Further, NWH has strengthened its financial position by selling 27 properties over the last four quarters. The asset sales generated $696 million, which the company used to repay high-interest-bearing debt. Given its healthy operating metrics and the strengthening of its balance sheet, I believe NWH’s future dividend payouts are safe. With a monthly dividend payout of $0.03/share, its annualized payout stands at $0.36/share, while its forward yield is at 7.56%. It trades at a price-to-book multiple of 0.6, making it an attractive buy.
Extendicare
Extendicare (TSX:EXE) is another monthly-paying dividend stock that I am bullish on due to its improving operating metrics and strengthening balance sheet. During the March-ending quarter, the company’s top line grew by 13.1% amid improved occupancy and increased funding for its long-term-care (LTC) segment, volume growth of its home health care, rate increases, and growth in managed services.

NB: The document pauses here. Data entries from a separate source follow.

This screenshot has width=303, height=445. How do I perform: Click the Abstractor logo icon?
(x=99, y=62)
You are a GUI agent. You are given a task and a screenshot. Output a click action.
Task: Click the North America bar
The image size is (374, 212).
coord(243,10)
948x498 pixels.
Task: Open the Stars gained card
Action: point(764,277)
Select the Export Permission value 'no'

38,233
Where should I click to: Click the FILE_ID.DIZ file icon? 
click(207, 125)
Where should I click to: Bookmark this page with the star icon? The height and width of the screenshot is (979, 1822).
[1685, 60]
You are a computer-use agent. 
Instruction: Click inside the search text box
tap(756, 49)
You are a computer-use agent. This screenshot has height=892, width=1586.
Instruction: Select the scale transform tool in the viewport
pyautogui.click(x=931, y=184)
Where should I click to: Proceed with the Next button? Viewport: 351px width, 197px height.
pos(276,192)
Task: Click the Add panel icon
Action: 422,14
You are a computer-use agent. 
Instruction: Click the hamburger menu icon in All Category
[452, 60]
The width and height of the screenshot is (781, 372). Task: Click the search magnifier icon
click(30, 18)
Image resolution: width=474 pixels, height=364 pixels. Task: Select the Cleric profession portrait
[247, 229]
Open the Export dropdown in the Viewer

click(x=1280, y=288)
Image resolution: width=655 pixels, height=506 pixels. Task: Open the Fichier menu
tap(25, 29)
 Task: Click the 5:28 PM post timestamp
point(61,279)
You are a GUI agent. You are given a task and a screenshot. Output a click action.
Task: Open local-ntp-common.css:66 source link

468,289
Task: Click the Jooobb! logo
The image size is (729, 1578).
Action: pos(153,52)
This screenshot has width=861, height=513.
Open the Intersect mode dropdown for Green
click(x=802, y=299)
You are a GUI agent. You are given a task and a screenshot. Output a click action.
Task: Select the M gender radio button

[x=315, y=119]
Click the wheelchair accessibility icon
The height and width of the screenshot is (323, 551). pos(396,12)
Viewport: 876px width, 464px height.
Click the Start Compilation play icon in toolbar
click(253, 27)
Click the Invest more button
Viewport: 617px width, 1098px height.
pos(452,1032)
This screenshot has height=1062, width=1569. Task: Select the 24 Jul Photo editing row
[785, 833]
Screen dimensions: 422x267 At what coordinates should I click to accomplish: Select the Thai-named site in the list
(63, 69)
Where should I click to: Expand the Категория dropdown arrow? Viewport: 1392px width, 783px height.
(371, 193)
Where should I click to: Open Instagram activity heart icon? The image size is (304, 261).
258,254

Meanwhile, Extendicare is redeveloping five LTC projects of 1,280 beds with Axium, which would replace its existing 1,121 beds. Further, the company is progressing with 15 redevelopment projects in Ontario, including 3,032 beds that would replace 2,211 beds. Along with these growth initiatives, the increased rates could boost its financials in the coming quarters. The company has also strengthened its balance sheet by divesting its 256-bed LTC redevelopment project t in Orleans, Ontario, and assets of a former Class C LTC home in Sudbury.
Considering all these factors, I believe Extendicare is well-positioned to continue rewarding its shareholders by consistently paying dividends at a healthy rate. It currently pays a monthly dividend of $0.04/share, with its forward yield at 7.34%.
SmartCentres Real Estate Investment Trust
Another top monthly-paying dividend stock that should be under your radar would be SmartCentres Real Estate Investment Trust (TSX:SRU.UN). The company owns and operates 193 properties, with 35.1 million square feet of income-producing retail and first-class office properties. Given its strategically located properties and blue-chip customer base, the REIT enjoys a healthy occupancy and collection rate of 98% and 99%, respectively.
Further, SmartCentres REIT has a solid pipeline with 56 million square feet of mixed-use development permissions. These developmental projects could continue to expand its portfolio in the coming years, thus boosting its financials. These growth initiatives and solid underlying businesses are well-equipped to support its future dividend payouts. It currently pays a monthly dividend of $0.1542/share, with an annualized payout of $1.85/share and a forward dividend yield of 8.46%.